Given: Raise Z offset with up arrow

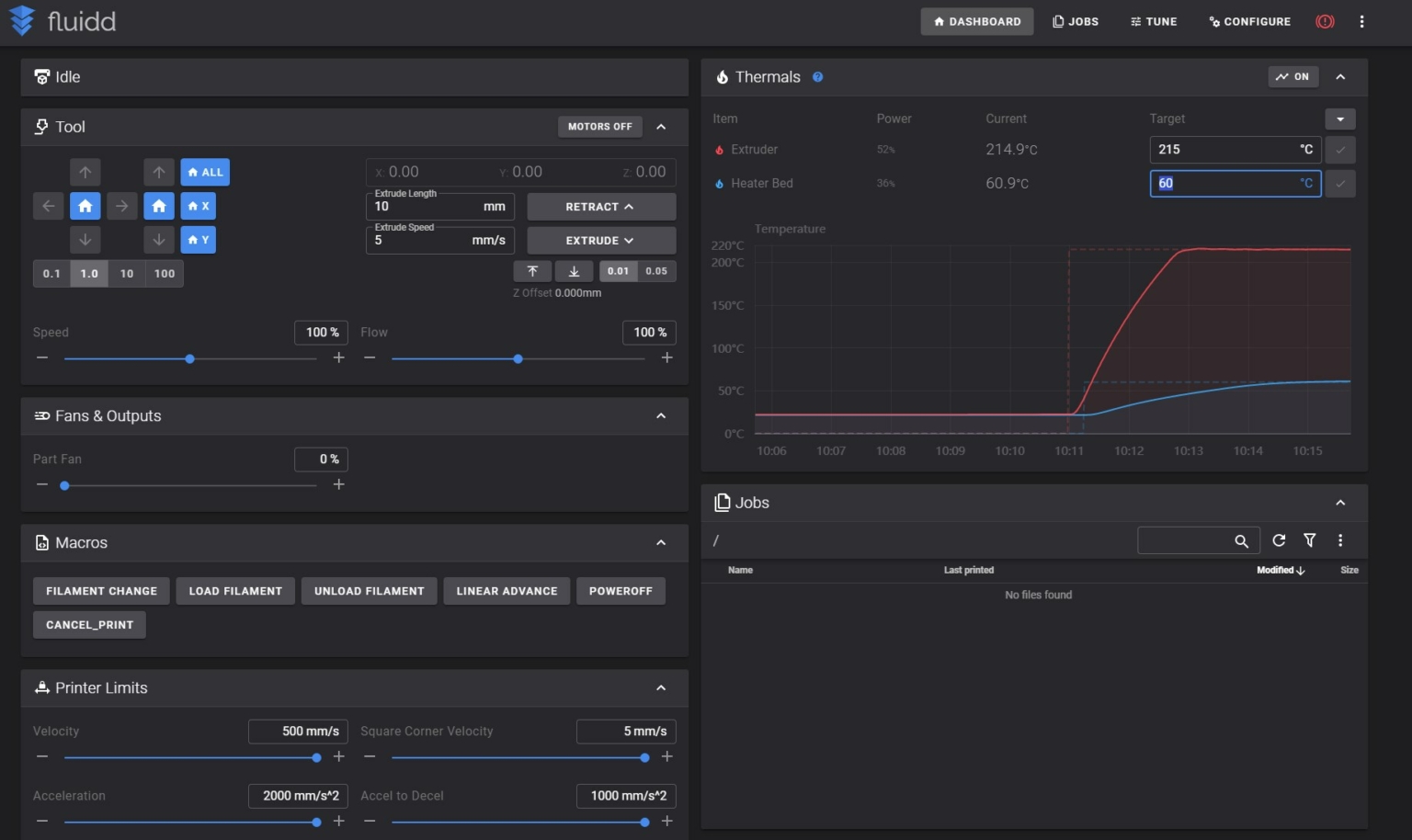Looking at the screenshot, I should coord(532,271).
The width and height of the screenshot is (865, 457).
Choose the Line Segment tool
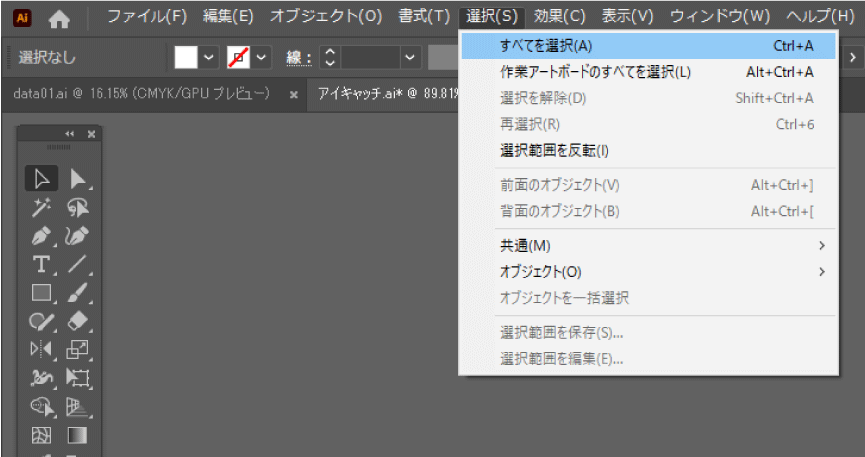[78, 265]
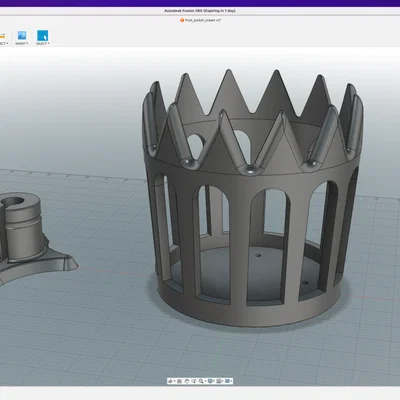This screenshot has height=400, width=400.
Task: Click the Orbit tool in navigation bar
Action: click(170, 381)
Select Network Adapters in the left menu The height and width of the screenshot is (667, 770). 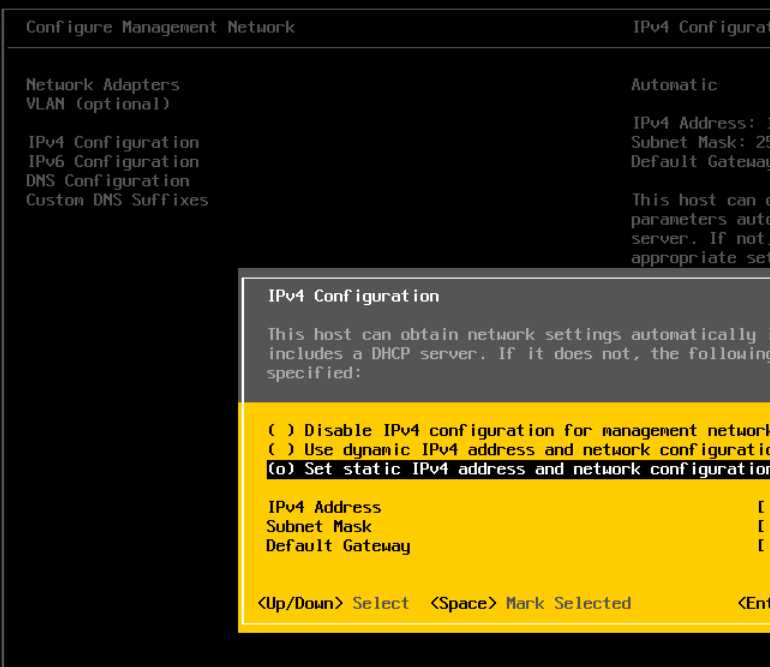102,85
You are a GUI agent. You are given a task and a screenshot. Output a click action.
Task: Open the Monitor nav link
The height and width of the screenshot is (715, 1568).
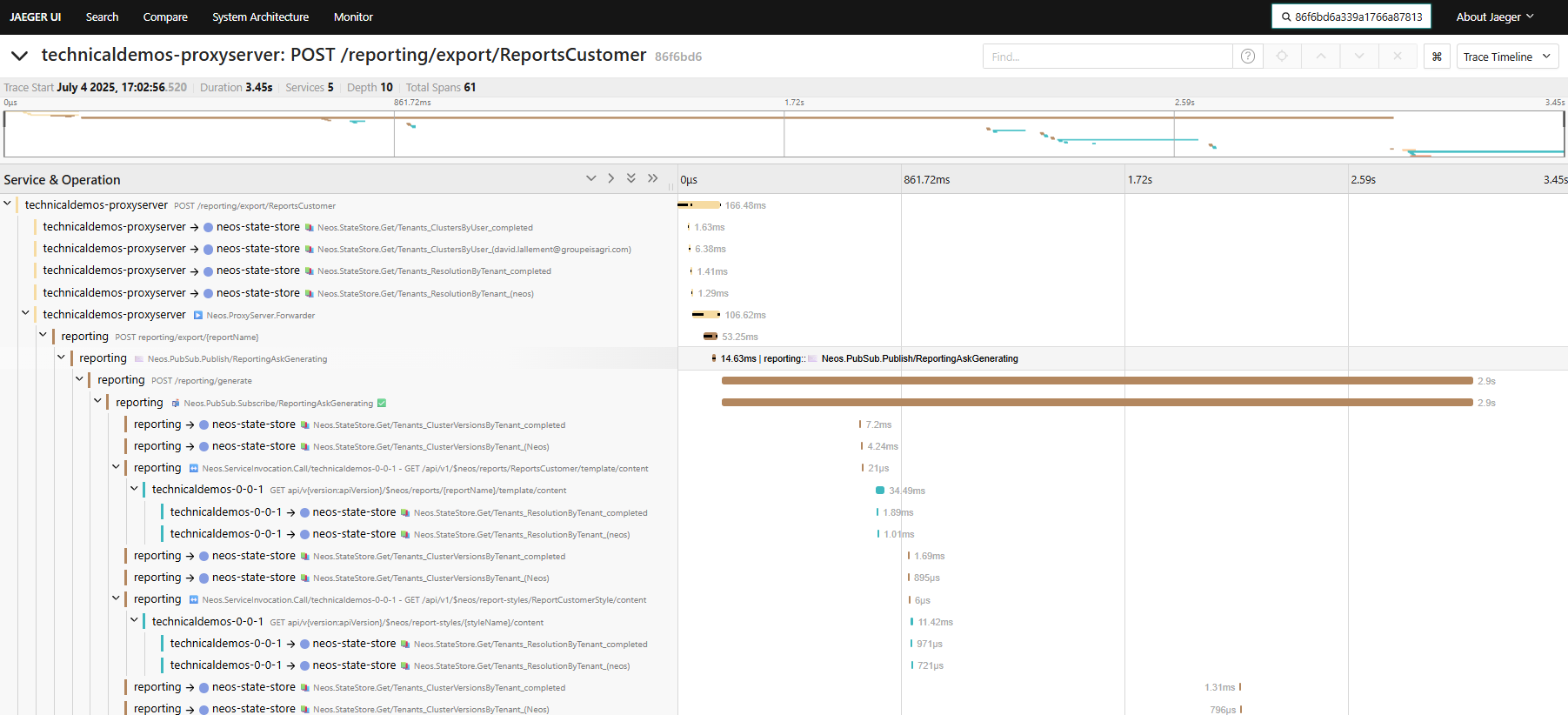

————————

## WORK REQUIRED
Put the rows into a Markdown table with the columns Line No. and Text, one numbered table row per line and no blank lines. Begin at the very start of the rows, stop after the line that contains "Action: click(170, 381)", and leave the pictures out.

## WORKED SOLUTION
| Line No. | Text |
|---|---|
| 1 | Given: Raise Z offset with up arrow |
| 2 | Looking at the screenshot, I should coord(532,271). |
| 3 | The width and height of the screenshot is (865, 457). |
| 4 | Choose the Line Segment tool |
| 5 | [78, 265] |
| 6 | This screenshot has height=400, width=400. |
| 7 | Task: Click the Orbit tool in navigation bar |
| 8 | Action: click(170, 381) |